Anna Bakalis of United Teachers of Los Angeles writes a clarification:

Got this from the LASPD site:  Los Angeles School Police Department (LASPD)is the largest independent school police department in the United States, with over 410 sworn police officers, 101 non-sworn school safety officers (SSO), and 34 civilian support staff dedicated to serving the Los Angeles Unified School District (LAUSD). It is the fifth largest police department in Los Angeles County, and the 14th largest in California

The NYPD officers in New York City public schools are part of the New York Police Department, not an independent school police department.

Leonie Haimson, executive director of Class Size Matters, takes issue with the claim that Los Angeles has the largest police force in schools in the country.

LAUSD does not have the “largest school police force in the country” as claimed above (in UTLA press release). NYC DOE has more than 5,000 School Safety Officers who work for the NYPD, at a cost of nearly $500M — more than seven times the cost of the police at LAUSD.

According to the LAUSD website, they have only “10 sworn police officers, 101 non-sworn school safety officers (SSO), and 34 civilian support staff,“ far less than the 5,000 in NYC schools.

For immediate release
July 1, 2020
Media Contact: Anna Bakalis 213-305-9654

UTLA Statement on LAUSD vote to defund school police budget by 35%

The LAUSD School Board yesterday approved an immediate 35% cut to the LAUSD school police, after weeks of protests organized by Students Deserve and Black Lives Matter-LA that amplified the movement to eliminate school police. The cut equals a reduction of $25 million to the school police budget — the biggest reduction to school police in the country since George Floyd’s murder triggered a worldwide uprising against police violence and in support of Black Lives Matter.
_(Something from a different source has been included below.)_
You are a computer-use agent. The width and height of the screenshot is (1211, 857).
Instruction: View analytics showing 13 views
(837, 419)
The news came the eve of July 1, when Cecily Myart-Cruz officially became UTLA president – the first woman of color president in the union’s 50-year history.
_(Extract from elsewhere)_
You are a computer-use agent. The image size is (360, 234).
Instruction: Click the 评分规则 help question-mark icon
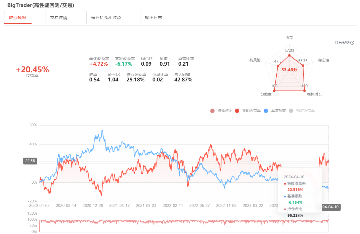click(x=352, y=43)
“The school board’s action is a huge first step in the campaign for police-free schools and ground-breaking in terms of our movement for supporting Black lives in our schools,” said UTLA President Cecily Myart-Cruz. “It was the power and passion in the streets across LA and this country, uplifting the voices of Black students, educators and families that made this happen. We can’t let up. We must keep fighting for our babies and our students.”
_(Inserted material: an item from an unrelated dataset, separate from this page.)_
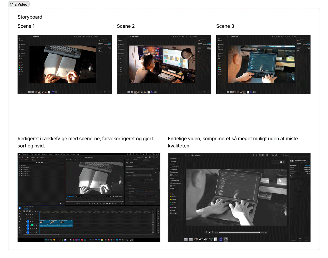Select the Type tool in Premiere tools
Image resolution: width=328 pixels, height=258 pixels.
[x=20, y=230]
Prior to the 4-3 vote, the LA School Police Department budget was $70 million, which paid for the largest school police force in the country. The money saved will fund staff to serve the needs of Black students and a task force to re-envision school safety. The board motion also calls for officers to give up their uniforms and patrol off campus until a district task force meets and issues a report, according to media reports.

The late-night school board vote on Tuesday followed powerful testimony by LAUSD students who detailed the academic and emotional fallout from the criminalization of students by the daily presence of law enforcement and the use of weapons like pepper spray on children. Their stories were bolstered by years of research that shows that the presence of school police lowers graduation rates, does not make schools safer, and negatively impacts student learning.

L.A. Unified now joins several other school systems, including in Oakland, San Francisco, Richmond, Denver, Portland, Minneapolis, Milwaukee, and Charlottesville, in moving to defund school police and remove armed officers from campus.

Last week, the policy-making body of UTLA, the House of Representatives, overwhelmingly endorsed a call to eliminate the LAUSD school police and shift funding to student needs — needs like counselors, psychologists, psychiatric social workers, and pupil services and attendance counselors.

In advance of the school board vote, UTLA joined a coalition of organizations, including Black Lives Matter LA, ACLU of Southern California, California Association of School Counselors, CHIRLA, Asian Americans Advancing Justice Los Angeles, and California National Organization of Women in calling for a disinvestment from school police and an investment in students (letter attached).